• [TEXTE FOURNI]
———

Partie 2/3 de la série sur l’Eglise Arménienne Catholique, réalisée par Antoine Bordier :
La veille de son départ, il dînait avec son successeur, Mgr Raphaël Minassian. Il lui avait passé le relais en 2011. Les deux éminences s’entendaient bien. Un vrai respect, une vraie fraternité les unissait. Comme à son habitude, la veille, il avait confessé pendant la Messe. Il est parti le lendemain, à l’aurore, le lundi 15 février. Ses obsèques ont eu lieu dans le nord du pays, à Gyumri, en présence du nonce apostolique. Eclairage sur la vie d’un homme qui aimait rester dans l’ombre.
Sa dernière Messe, il l’a célébrée, ici, à l’Archevêché de l’Eglise Arménienne Catholique, qui se situe dans le quartier de Kanaker, dans le nord d’Erevan, la capitale de l’Arménie. Son dernier repas, il le partage dans la soirée, avec Mgr Minassian et d’autres invités. Il est assis sous un tableau représentant la Cène, celle de Léonard de Vinci. Petit, à peine voûté, sa démarche ressemblait à celle d’un vieux sage, d’un moine, d’un patriarche. Ses cheveux blancs, assez fins, témoignaient de sa longue expérience. Né le 17 avril 1932, en Grèce, il est décédé à l’aube de ses 89 printemps. Très jeune, il rentre dans la Congrégation Patriarcale ou Institut du Clergé Patriarcal de Bzommar, au Liban. Fondée en 1749, cet institut forme des prêtres missionnaires. Il est ordonné le 2 juillet 1960. Il est envoyé, ensuite, dans son pays natal. En 1991, le pape Jean-Paul II le nomme Ordinaire auprès des catholiques arméniens de Grèce. Il vivra une vingtaine d’année en Iran, passant une partie de sa vie dans les voyages, entre ces pays. Le 27 septembre 2000, le pape le nomme évêque d’Ispahan. Le patriarche de Cilicie Nerses Bedros XIX, l’ordonne évêque le 28 janvier de l’année suivante. Le 7 janvier 2003, il est nommé administrateur apostolique pour la Grèce. Le 2 avril 2005, il est nommé archevêque ordinaire pour l’Europe de l’Est et vivait depuis en Arménie. Le 6 janvier 2010, le pape Benoît XVI a accepté sa démission, liée à l’âge. En tant qu’évêque-émérite, il a vécu à l’archevêché d’Erevan, où il est décédé. En même temps que toutes ces missions, il prie, écrit et travaille beaucoup. Son dernier livre, sur la vie du Christ est sorti l’année dernière. Mgr Minassian dit de lui : « C’était un homme bon, un grand priant, et, un voyageur infatigable, doux, très aimable qui aimait rester dans l’ombre ».

———

• [EXERCICE PROPOSÉ A] Écris en entier, mot pour mot, le texte sur la vie de l'évêque arménien catholique mort à Erevan.

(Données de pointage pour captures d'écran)
———

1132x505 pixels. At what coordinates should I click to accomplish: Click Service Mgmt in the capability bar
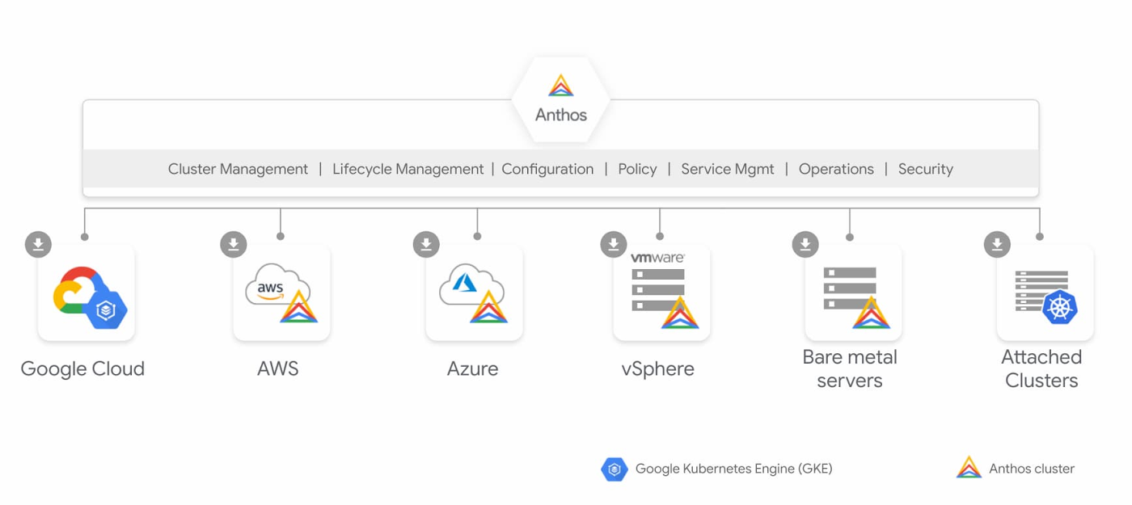coord(727,169)
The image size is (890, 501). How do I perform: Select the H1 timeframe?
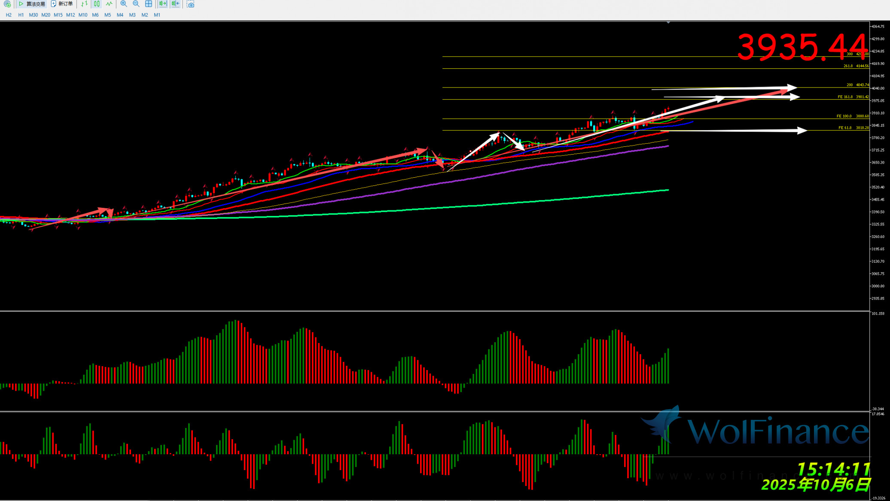pyautogui.click(x=21, y=15)
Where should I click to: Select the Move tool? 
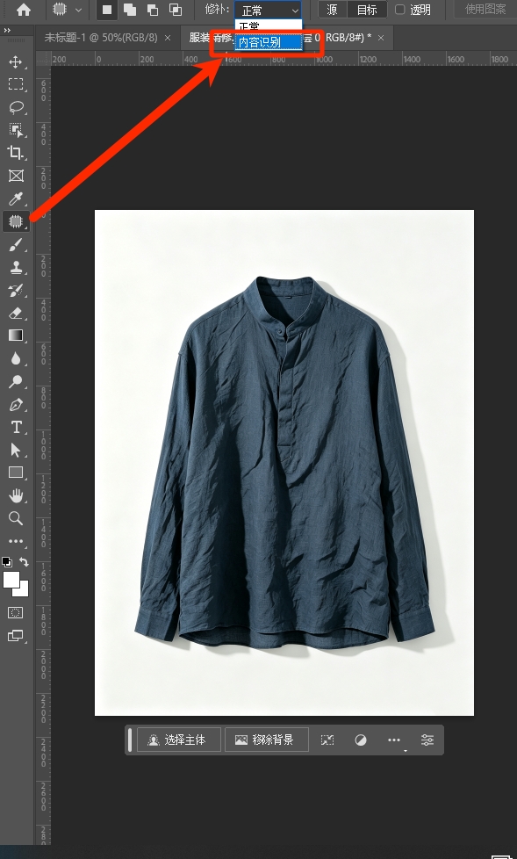pyautogui.click(x=15, y=61)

———

• [EXERCICE PROPOSÉ B] Renvoie à l'identique toutes les lignes des enregistrements, en laissant les images de côté.

• [SOLUTION A]
Partie 2/3 de la série sur l’Eglise Arménienne Catholique, réalisée par Antoine Bordier :
La veille de son départ, il dînait avec son successeur, Mgr Raphaël Minassian. Il lui avait passé le relais en 2011. Les deux éminences s’entendaient bien. Un vrai respect, une vraie fraternité les unissait. Comme à son habitude, la veille, il avait confessé pendant la Messe. Il est parti le lendemain, à l’aurore, le lundi 15 février. Ses obsèques ont eu lieu dans le nord du pays, à Gyumri, en présence du nonce apostolique. Eclairage sur la vie d’un homme qui aimait rester dans l’ombre.
Sa dernière Messe, il l’a célébrée, ici, à l’Archevêché de l’Eglise Arménienne Catholique, qui se situe dans le quartier de Kanaker, dans le nord d’Erevan, la capitale de l’Arménie. Son dernier repas, il le partage dans la soirée, avec Mgr Minassian et d’autres invités. Il est assis sous un tableau représentant la Cène, celle de Léonard de Vinci. Petit, à peine voûté, sa démarche ressemblait à celle d’un vieux sage, d’un moine, d’un patriarche. Ses cheveux blancs, assez fins, témoignaient de sa longue expérience. Né le 17 avril 1932, en Grèce, il est décédé à l’aube de ses 89 printemps. Très jeune, il rentre dans la Congrégation Patriarcale ou Institut du Clergé Patriarcal de Bzommar, au Liban. Fondée en 1749, cet institut forme des prêtres missionnaires. Il est ordonné le 2 juillet 1960. Il est envoyé, ensuite, dans son pays natal. En 1991, le pape Jean-Paul II le nomme Ordinaire auprès des catholiques arméniens de Grèce. Il vivra une vingtaine d’année en Iran, passant une partie de sa vie dans les voyages, entre ces pays. Le 27 septembre 2000, le pape le nomme évêque d’Ispahan. Le patriarche de Cilicie Nerses Bedros XIX, l’ordonne évêque le 28 janvier de l’année suivante. Le 7 janvier 2003, il est nommé administrateur apostolique pour la Grèce. Le 2 avril 2005, il est nommé archevêque ordinaire pour l’Europe de l’Est et vivait depuis en Arménie. Le 6 janvier 2010, le pape Benoît XVI a accepté sa démission, liée à l’âge. En tant qu’évêque-émérite, il a vécu à l’archevêché d’Erevan, où il est décédé. En même temps que toutes ces missions, il prie, écrit et travaille beaucoup. Son dernier livre, sur la vie du Christ est sorti l’année dernière. Mgr Minassian dit de lui : « C’était un homme bon, un grand priant, et, un voyageur infatigable, doux, très aimable qui aimait rester dans l’ombre ».

• [SOLUTION B]
1132x505 pixels. At what coordinates should I click to accomplish: Click Service Mgmt in the capability bar
coord(727,169)
The image size is (890, 501). How do I perform: Select the H1 timeframe?
pyautogui.click(x=21, y=15)
Where should I click to: Select the Move tool? 
pyautogui.click(x=15, y=61)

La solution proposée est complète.